| SOURCE EXTRACT |
I’ve been on and off Tinder since I was in first year. As a naive 18- and 19-year-old girl, I’d swipe through profiles of lanky engineers, varsity athletes, RMC students, and the odd boy visiting from out of town — secretly hoping that sparks would ignite and we would form a real connection. 

My period of hopeful first and second dates soon digressed into mediocre hookups. 

While I was lucky enough to meet a few guys whose wit complimented my own, the idealistic expectation I held towards dating apps quickly fizzled out. More often than not, my interactions felt forced and awkward. 

I’d accepted the reality of dating apps but maintained the habit of monotonously swiping on nights I find myself looking for a little extra company. I no longer swiped with the hopes of finding anything long term, but would throw up a profile when I’d feel inclined to explore. 

Tinder allowed me to pursue more casual romantic experiences, giving me the platform to enjoy flings, regardless of the brevity of the new relationships. 

As much as I now like to shit on the app, Tinder allowed me to explore both my sexuality and various romantic situations during my undergrad, that I’m not sure I would’ve been able to if I relied on meeting people in person. 

This summer, however, I’ve felt a shift in the ways I’ve been continuing to explore romantic relationships. I’ve found that my Tinder profile acts as a way of commodifying myself to
potential partners. 

The more I’ve used the app this year, the more I’ve felt like I’ve had to tailor my personality to present a specific image on my profile. The commodified version of myself appears relaxed, worry-free, and slightly goofy. In an effort to maintain the most desirable version of myself, I’ve filtered out the parts I’ve deemed ugly or undesirable.

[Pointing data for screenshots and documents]
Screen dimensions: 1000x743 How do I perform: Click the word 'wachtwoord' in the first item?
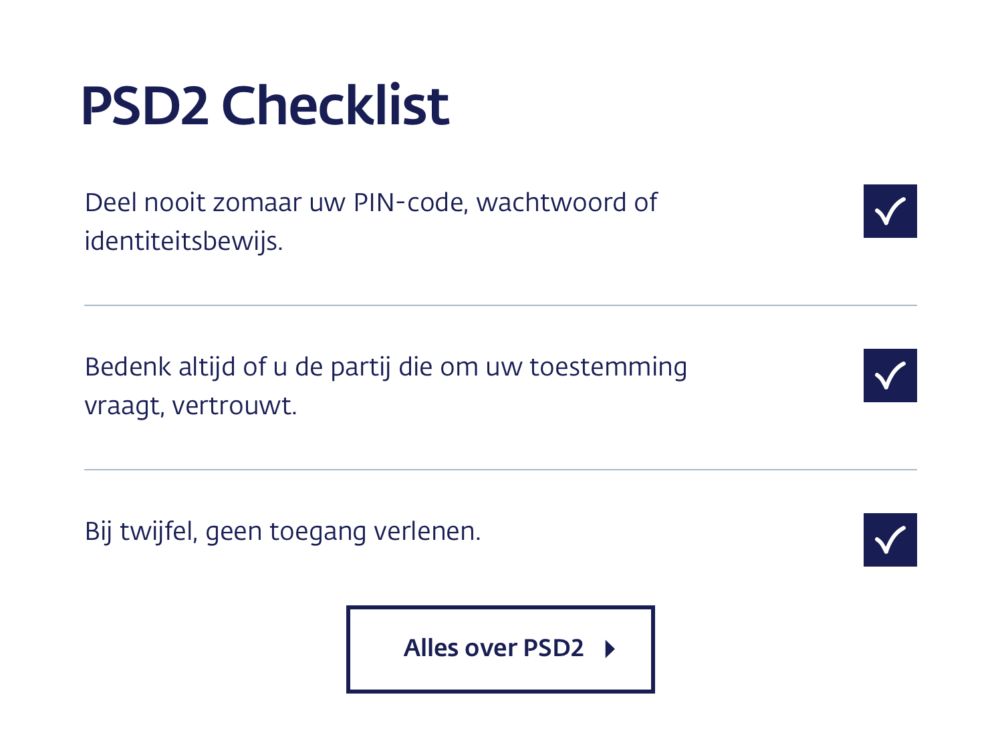click(x=552, y=203)
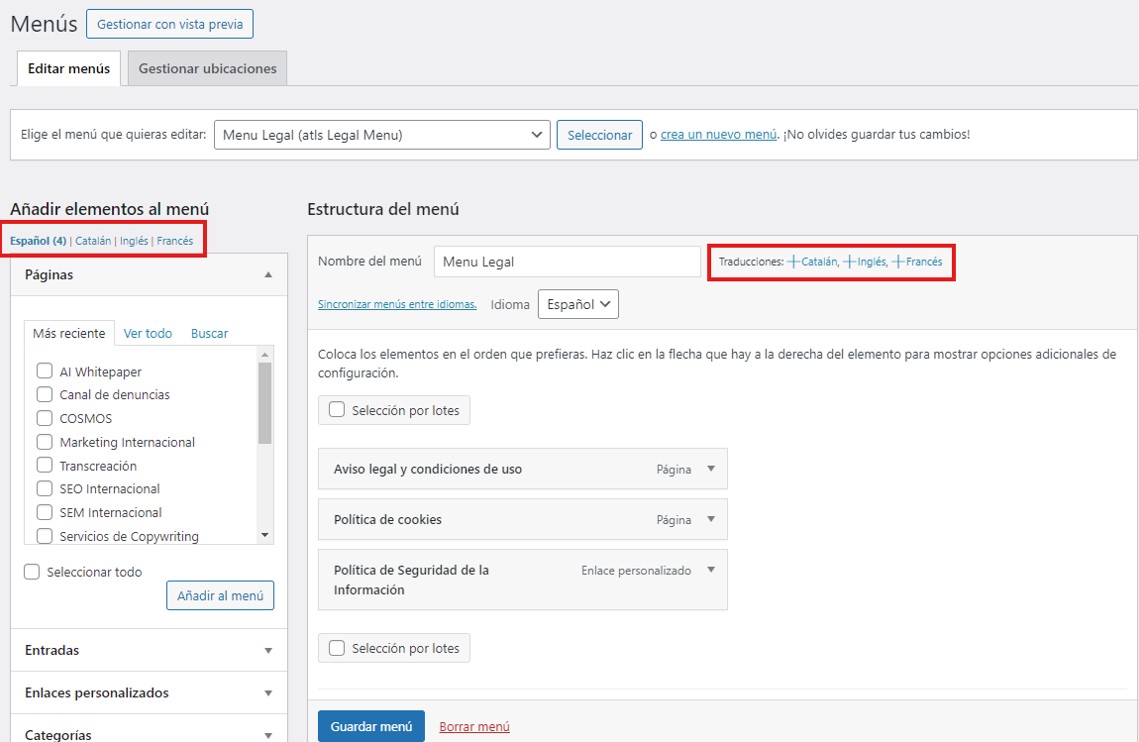Expand Aviso legal y condiciones de uso item
Image resolution: width=1139 pixels, height=742 pixels.
(711, 469)
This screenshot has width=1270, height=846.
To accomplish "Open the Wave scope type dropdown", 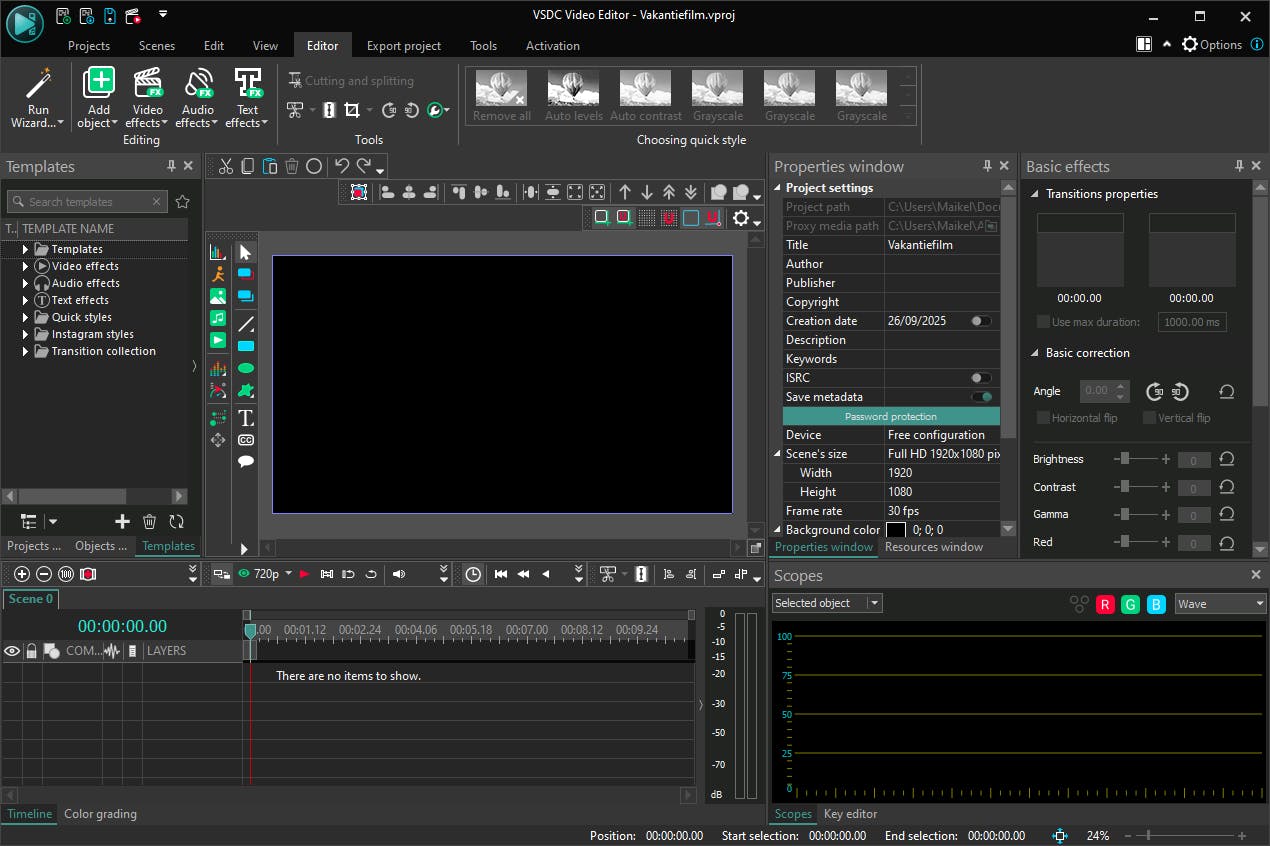I will 1220,603.
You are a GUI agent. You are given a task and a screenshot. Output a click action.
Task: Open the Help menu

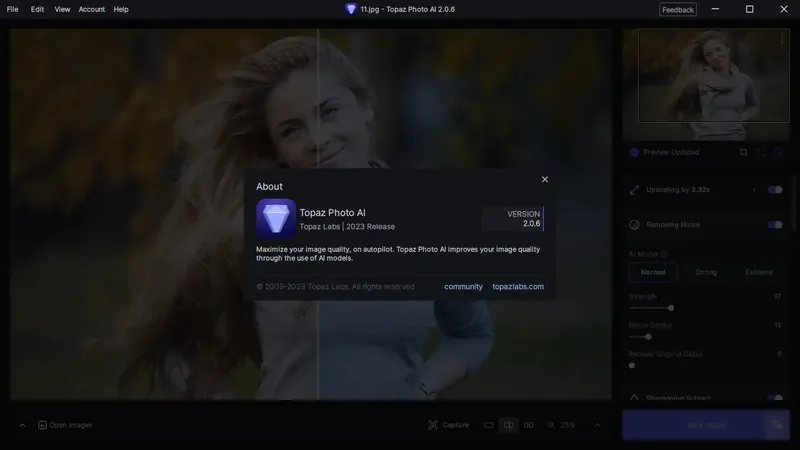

| WRITTEN PROBLEM |
Could you return the passage of the dating-app essay beginning with "This summer, however, I’ve" and continuing through "ugly or undesirable.", copied word for word?

| ANSWER TO THIS TASK |
This summer, however, I’ve felt a shift in the ways I’ve been continuing to explore romantic relationships. I’ve found that my Tinder profile acts as a way of commodifying myself to
potential partners. 

The more I’ve used the app this year, the more I’ve felt like I’ve had to tailor my personality to present a specific image on my profile. The commodified version of myself appears relaxed, worry-free, and slightly goofy. In an effort to maintain the most desirable version of myself, I’ve filtered out the parts I’ve deemed ugly or undesirable.